Kandi, Bénin – Depuis le coup d’État contre le président Mohamed Bazoum le 26 juillet dernier, les conséquences économiques se font de plus en plus ressentir à la frontière entre le Bénin et le Niger. Plus d’un millier de camions, transportant des denrées précieuses, sont immobilisés depuis plus d’un mois, créant une situation économique délicate dans la région.
L’impact du blocus sur les transporteurs
Ces riches cargaisons, composées de céréales, d’huile, de produits nutritionnels spécifiques pour les enfants souffrant de malnutrition, et de médicaments, sont cruciales pour atténuer la crise alimentaire qui sévit dans cette région du Sahel, où une insurrection islamiste a déjà contraint près de 250 000 personnes à quitter leur foyer.
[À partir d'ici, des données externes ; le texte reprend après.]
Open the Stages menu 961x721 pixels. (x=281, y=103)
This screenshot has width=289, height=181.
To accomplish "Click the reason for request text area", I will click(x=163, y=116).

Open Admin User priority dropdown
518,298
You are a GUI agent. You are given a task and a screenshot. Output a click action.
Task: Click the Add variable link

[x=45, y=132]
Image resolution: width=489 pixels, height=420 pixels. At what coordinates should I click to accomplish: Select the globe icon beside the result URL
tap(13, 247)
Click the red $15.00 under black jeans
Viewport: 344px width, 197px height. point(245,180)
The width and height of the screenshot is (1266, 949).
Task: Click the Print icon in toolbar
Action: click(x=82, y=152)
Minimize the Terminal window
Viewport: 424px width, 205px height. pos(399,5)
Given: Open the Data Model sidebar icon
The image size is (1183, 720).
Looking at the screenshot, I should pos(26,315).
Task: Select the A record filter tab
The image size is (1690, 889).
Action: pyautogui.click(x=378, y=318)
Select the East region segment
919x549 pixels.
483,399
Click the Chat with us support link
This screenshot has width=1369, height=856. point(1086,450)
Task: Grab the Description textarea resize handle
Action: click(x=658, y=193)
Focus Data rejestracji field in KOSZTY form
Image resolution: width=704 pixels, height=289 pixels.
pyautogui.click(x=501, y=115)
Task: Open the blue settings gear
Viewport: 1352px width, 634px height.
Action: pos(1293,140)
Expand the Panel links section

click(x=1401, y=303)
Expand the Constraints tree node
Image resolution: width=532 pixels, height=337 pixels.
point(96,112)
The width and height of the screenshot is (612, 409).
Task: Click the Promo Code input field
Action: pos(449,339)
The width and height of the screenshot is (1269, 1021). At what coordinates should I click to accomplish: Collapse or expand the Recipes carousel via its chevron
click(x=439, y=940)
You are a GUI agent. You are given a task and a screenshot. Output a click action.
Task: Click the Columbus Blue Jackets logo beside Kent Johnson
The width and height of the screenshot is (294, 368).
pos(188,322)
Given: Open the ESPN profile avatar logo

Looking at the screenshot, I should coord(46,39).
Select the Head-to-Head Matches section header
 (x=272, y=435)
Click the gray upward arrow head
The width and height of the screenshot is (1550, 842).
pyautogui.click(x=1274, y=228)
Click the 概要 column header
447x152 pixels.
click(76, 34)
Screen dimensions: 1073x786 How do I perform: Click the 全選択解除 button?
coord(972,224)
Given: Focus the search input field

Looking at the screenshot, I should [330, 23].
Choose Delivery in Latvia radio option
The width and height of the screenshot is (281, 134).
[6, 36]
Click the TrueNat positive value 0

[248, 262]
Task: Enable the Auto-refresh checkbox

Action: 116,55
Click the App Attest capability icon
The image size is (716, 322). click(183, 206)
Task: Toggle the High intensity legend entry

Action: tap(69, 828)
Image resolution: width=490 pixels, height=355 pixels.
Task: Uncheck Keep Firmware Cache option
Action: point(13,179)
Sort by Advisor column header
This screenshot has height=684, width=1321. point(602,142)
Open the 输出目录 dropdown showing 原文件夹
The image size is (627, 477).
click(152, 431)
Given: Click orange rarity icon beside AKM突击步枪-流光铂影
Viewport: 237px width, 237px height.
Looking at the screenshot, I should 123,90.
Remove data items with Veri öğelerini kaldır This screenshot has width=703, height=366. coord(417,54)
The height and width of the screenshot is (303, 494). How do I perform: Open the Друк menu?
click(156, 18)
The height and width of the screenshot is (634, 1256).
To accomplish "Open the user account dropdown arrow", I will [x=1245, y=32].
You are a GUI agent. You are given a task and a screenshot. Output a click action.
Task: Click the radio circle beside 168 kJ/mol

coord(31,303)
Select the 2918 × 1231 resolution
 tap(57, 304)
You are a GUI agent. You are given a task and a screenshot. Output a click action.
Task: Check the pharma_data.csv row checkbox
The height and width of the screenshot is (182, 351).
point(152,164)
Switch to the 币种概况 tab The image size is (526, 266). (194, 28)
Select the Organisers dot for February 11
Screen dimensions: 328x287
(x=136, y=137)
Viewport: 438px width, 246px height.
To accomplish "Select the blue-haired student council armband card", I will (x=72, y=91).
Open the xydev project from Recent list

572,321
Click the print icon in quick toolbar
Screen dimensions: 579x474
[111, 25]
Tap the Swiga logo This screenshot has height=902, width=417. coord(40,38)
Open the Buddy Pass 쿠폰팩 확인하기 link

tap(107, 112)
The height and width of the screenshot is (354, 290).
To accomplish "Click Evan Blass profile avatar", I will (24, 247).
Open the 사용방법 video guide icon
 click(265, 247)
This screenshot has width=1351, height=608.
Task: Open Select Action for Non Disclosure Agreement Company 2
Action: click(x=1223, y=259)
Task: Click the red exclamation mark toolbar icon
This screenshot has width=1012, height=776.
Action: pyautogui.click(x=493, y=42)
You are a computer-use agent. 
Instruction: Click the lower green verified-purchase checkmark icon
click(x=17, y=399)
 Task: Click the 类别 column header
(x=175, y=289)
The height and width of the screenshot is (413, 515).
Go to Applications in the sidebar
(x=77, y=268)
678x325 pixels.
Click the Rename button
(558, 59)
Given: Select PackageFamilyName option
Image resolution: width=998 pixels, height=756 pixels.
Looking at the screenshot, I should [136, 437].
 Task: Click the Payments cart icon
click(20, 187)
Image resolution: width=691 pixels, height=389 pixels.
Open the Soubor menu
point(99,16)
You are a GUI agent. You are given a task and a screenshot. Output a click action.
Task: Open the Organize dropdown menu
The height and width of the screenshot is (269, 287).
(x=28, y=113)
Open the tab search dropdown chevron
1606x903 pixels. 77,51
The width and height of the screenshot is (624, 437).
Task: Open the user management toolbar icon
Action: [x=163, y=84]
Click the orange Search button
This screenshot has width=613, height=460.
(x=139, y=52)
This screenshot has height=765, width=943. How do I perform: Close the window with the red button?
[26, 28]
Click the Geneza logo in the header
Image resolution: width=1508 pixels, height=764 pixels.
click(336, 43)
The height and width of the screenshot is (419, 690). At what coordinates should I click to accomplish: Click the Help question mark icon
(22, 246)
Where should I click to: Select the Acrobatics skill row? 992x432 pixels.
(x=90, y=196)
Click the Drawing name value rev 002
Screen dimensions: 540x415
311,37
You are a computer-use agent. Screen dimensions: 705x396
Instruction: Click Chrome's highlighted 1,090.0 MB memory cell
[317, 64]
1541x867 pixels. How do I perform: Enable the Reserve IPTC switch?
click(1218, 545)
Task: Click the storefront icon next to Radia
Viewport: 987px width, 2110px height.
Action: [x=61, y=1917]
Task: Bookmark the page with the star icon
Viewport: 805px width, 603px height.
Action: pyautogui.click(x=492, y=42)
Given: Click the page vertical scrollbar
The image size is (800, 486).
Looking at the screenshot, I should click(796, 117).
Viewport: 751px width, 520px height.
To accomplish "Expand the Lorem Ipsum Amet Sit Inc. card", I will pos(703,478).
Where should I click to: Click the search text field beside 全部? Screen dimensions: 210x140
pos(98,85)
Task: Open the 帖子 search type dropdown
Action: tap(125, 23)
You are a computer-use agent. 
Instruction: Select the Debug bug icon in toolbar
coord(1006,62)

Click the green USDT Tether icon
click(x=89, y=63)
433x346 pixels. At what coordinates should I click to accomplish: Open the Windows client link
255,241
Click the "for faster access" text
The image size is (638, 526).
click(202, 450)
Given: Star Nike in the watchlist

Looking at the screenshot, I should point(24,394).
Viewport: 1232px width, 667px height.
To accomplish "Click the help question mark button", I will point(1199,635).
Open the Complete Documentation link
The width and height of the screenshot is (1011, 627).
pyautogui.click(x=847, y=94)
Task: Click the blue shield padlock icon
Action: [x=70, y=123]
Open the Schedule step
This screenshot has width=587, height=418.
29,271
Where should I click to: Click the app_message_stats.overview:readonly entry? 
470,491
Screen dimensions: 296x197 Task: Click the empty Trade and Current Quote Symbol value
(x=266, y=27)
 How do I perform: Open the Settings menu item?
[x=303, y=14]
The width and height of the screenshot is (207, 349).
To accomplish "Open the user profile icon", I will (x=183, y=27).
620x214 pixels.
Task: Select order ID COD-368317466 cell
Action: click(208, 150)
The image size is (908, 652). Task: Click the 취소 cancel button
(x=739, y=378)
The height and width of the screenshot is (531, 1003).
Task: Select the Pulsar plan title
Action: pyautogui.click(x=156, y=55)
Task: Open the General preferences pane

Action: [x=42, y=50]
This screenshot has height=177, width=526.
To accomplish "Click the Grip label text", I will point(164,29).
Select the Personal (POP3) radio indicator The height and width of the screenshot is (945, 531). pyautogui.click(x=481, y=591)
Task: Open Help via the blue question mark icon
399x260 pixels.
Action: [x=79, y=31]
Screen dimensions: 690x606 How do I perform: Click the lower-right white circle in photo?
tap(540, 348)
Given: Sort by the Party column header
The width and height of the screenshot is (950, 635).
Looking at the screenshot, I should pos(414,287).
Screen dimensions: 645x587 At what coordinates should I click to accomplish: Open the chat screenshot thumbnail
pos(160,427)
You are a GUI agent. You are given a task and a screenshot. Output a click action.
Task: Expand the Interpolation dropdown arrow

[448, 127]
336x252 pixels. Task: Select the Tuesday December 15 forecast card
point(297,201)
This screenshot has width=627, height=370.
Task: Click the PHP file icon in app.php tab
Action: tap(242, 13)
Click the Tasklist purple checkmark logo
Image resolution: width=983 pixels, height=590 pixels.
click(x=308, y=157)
Depuis le coup d’État, l’espace aérien a été fermé par la junte nigérienne le 6 août, ne rouvrant aux vols commerciaux que le 4 septembre. Cependant, le blocus économique imposé par la Communauté économique des États de l’Afrique de l’Ouest (CEDEAO) demeure en vigueur, laissant les camions bloqués dans la zone.
Côté béninois, la file de véhicules à l’arrêt s’étend sur près de 25 kilomètres depuis le poste frontière de Malanville. Pour les transporteurs, cette situation se traduit par des pertes financières considérables. Les prix des céréales ont augmenté de manière significative depuis le début de cette crise économique, aggravant la précarité alimentaire.
Des enjeux humanitaires pressants
Selon le Programme alimentaire mondial (PAM), environ 6 000 tonnes de marchandises fournies par l’agence des Nations unies sont actuellement retenues aux frontières du Niger. Djaounsede Madjiangar, porte-parole de l’organisation, tire la sonnette d’alarme : « Nous pourrions nous retrouver avec 10 millions de personnes incapables de se nourrir. Les besoins humanitaires augmentent, et le temps presse. »
Les appels à la réouverture de la frontière
La situation ne fait qu’empirer pour les transporteurs routiers. Les conditions de vie se dégradent chaque jour, avec des conducteurs pris au piège de cette crise économique. « Je suis bloqué à Malanville depuis le 26 juillet. Il pleut en permanence, et il n’y a plus rien à manger car les vendeurs de rue qui nous ravitaillaient au début ont disparu. Beaucoup de conducteurs font des crises de paludisme et ils n’ont pas de médicaments. Nous sommes épuisés », déplore Adamou Sifou Amadou, un chauffeur nigérien.
Abdulrazak Koffi Bandele, transporteur et syndicaliste basé à Kandi, exprime son inquiétude quant à l’avenir : « Qui va payer ? Le transporteur ? Le chauffeur ? Le propriétaire de la marchandise ? Les assurances ? On n’en sait rien. Nous subissons déjà une perte colossale, et nous souffrons beaucoup. Il faut que la frontière s’ouvre, et que le gouvernement béninois nous entende. »
La suggestion du président du Nigeria et de la CEDEAO, Bola Tinubu, d’une transition de neuf mois pour la junte nigérienne a été immédiatement rejetée par l’organisation régionale. Les acteurs internationaux s’inquiètent des conséquences d’une intervention armée pour rétablir l’ordre constitutionnel, notamment sur la sécurité des transporteurs routiers et la stabilité de la région. La frontière reste ainsi le point de friction économique majeur dans cette crise politique en évolution constante.